╭─ Source document
The charts are timely, because the Tanglewood Festival Chorus will be on stage again this week with the BSO, performing the Berlioz “Te Deum” along with the PALS children’s chorus. The work is massive, with two choirs (140 voices in our performance) plus the children, and full orchestra and organ. The BSO’s podcast last week gave a good introduction to the work.

For my preparation, I have been sweating the words. One doesn’t get to sing a Te Deum too often, and I haven’t done one with the TFC and didn’t memorize the traditional text when I last performed one (Arvo Pärt’s Te Deum with the Cascadian Chorale in Bellevue, Washington five years ago). But we have a few more rehearsals this week so I have time to get the text into my head, I think. Should be fun.

BSO: Brahms Requiem recording

I finally got around to ordering copies of the BSO’s Brahms Requiem recording (BSO Classics 0901); thanks to commenter SteelyTom for the prompt. I don’t, alas, have a SuperCD player or even good speakers at my disposal and am listening to it in my car and over headphones. But I’m enjoying it nonetheless.

As I wrote earlier, it’s a marathon of a piece, and the astonishing thing for me listening from the perspective of the audience is how little it sounds like a marathon. The opening is a little tricky: it’s a slow meditative movement, and there are distracting audience noises. But the second movement… I was listening in my car, which has superior sound reproduction (I love my Sennheisers, but with or without noise cancelling they trim off too many high frequencies), to this movement this morning, and had the volume cranked up to hear the quiet opening “Denn Alles Fleisch.” Brahms uses low strings and timpani to set the stage for the first statement of the theme by the chorus, then adds horns and an implacable crescendo underscored by the heartbeat of the timpani. When the chorus enters at forte it’s still a shock, a wall of sound that pushes the listener back, but is totally under control and comes back down to a simmer until it erupts again into another reprise, and then into the first fugue of the work. And I knew what was coming, and I had listened to the radio broadcasts, and I still had tears in my eyes.
╰─
╭─ Given data
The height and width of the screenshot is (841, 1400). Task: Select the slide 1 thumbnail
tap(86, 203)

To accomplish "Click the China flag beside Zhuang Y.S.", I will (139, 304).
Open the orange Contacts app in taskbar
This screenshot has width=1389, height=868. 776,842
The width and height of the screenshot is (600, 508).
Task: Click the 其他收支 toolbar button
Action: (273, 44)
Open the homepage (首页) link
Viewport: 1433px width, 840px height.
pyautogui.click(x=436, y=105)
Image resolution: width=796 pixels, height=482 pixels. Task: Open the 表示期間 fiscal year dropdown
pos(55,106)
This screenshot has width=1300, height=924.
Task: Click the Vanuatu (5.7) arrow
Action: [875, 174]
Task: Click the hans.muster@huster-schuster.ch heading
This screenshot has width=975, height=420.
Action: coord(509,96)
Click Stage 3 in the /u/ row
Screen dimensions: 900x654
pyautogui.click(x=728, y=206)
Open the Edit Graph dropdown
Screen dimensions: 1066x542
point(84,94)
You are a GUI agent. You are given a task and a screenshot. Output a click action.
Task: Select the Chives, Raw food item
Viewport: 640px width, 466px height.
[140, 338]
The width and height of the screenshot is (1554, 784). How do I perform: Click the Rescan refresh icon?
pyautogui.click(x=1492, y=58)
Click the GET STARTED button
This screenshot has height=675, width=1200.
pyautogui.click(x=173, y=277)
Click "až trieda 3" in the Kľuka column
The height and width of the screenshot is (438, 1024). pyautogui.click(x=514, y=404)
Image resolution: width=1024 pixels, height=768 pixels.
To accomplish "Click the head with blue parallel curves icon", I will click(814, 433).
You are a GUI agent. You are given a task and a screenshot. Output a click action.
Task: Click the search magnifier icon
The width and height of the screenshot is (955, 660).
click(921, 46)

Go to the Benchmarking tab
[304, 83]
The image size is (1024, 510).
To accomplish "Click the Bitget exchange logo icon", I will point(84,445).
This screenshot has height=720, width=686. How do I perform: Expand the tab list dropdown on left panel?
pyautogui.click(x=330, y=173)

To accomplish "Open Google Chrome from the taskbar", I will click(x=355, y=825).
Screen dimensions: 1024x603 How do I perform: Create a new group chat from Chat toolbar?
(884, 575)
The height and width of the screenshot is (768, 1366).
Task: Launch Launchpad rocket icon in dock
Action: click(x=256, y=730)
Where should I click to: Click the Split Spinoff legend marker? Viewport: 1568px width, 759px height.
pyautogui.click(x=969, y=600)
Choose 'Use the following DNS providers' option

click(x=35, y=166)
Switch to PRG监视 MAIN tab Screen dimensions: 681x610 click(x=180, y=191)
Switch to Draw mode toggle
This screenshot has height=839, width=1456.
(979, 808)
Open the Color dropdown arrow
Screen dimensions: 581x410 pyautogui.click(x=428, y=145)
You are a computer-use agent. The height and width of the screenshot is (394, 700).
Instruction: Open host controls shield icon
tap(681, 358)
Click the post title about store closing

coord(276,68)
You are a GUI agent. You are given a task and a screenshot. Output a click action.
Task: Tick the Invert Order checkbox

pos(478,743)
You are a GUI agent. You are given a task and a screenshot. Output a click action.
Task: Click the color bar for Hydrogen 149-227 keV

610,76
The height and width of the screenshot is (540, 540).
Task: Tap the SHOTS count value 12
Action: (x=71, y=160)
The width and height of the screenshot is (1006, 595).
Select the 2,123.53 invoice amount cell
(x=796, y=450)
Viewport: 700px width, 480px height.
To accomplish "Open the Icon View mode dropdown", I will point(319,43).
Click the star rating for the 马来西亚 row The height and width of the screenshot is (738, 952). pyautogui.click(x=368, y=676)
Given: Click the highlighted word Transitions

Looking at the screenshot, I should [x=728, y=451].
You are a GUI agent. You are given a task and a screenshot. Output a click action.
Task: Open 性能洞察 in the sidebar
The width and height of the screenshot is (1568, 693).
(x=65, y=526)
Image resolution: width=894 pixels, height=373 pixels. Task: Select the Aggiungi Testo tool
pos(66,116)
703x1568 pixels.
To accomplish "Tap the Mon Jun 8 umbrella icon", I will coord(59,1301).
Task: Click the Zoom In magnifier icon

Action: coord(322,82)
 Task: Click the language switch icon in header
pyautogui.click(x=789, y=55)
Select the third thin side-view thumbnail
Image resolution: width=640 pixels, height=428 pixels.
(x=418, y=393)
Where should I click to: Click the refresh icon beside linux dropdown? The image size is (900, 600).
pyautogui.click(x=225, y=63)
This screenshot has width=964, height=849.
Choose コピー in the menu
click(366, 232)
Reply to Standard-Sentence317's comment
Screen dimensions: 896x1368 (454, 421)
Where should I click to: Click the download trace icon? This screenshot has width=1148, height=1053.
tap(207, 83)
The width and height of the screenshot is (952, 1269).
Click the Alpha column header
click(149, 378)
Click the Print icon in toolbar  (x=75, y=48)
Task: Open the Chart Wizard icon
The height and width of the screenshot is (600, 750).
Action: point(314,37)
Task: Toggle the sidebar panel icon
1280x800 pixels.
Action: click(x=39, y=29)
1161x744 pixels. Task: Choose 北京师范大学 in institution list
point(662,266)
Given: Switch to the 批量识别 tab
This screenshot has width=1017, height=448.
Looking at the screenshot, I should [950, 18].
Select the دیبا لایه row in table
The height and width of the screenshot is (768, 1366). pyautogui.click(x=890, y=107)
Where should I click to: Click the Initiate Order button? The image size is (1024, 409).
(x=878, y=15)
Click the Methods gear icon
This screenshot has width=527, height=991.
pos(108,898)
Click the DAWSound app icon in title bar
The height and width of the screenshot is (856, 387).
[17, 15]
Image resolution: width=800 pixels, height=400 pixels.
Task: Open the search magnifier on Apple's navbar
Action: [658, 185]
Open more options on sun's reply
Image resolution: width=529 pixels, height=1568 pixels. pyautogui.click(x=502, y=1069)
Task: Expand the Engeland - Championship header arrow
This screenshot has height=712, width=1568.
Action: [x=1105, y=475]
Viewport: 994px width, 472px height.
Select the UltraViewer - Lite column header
╰─
Challenges:
A - In the BSO post, what recording number is given for the Brahms Requiem recording?
B - Please output, from the BSO post, the part that opens with the words containing "The charts are" and closes with "to the work.".

Answers in order:
A - BSO Classics 0901

B -
The charts are timely, because the Tanglewood Festival Chorus will be on stage again this week with the BSO, performing the Berlioz “Te Deum” along with the PALS children’s chorus. The work is massive, with two choirs (140 voices in our performance) plus the children, and full orchestra and organ. The BSO’s podcast last week gave a good introduction to the work.